- WHAT TO DO: Write out, from the entries below, exactly the lines that run between the lines holding "Task: Delete the Fruit modifier row" and "This screenshot has height=939, width=657.", inclusive, and stop there.

- EXCERPTED RECORDS:
# # # #
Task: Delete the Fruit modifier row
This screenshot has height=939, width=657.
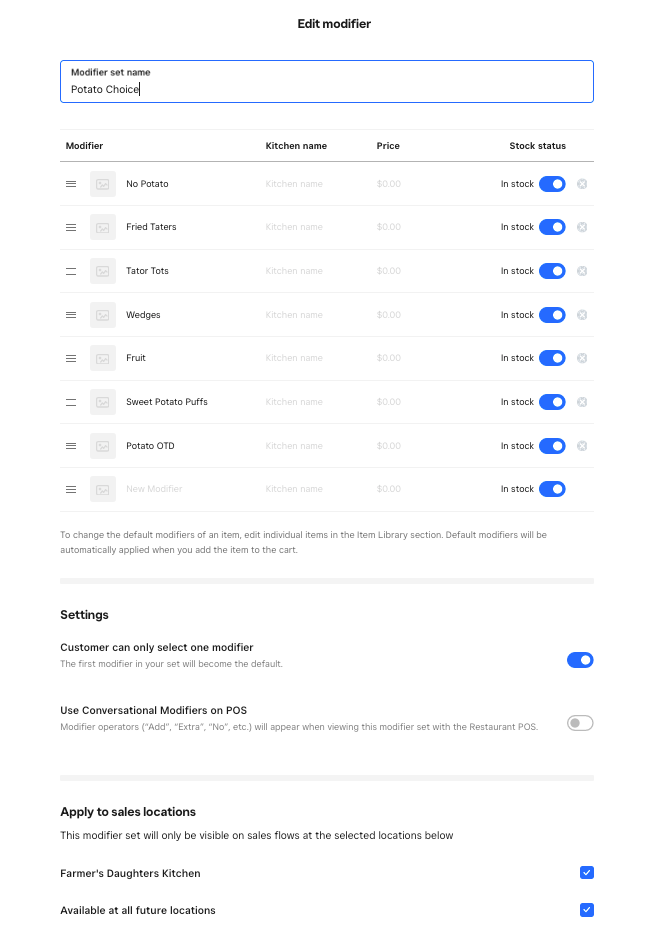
# # # #
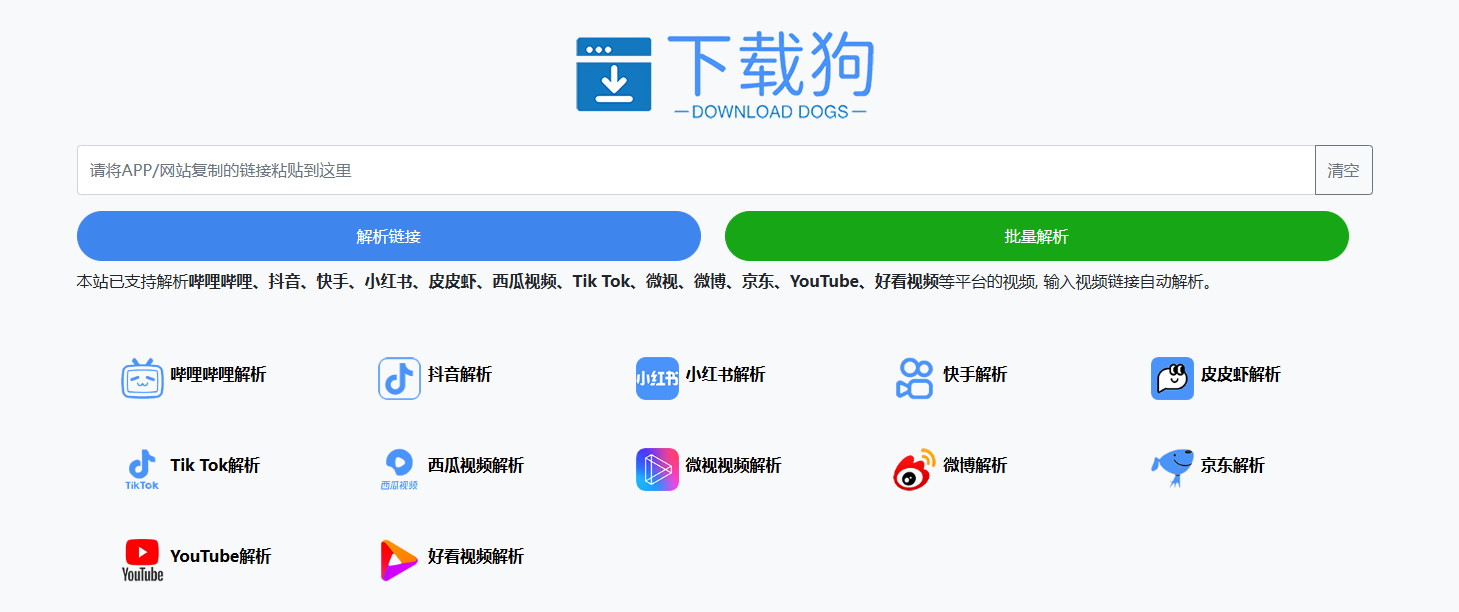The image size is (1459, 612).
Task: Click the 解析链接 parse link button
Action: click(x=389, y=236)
# # # #
- SOLUTION BELOW:
Task: Delete the Fruit modifier row
This screenshot has height=939, width=657.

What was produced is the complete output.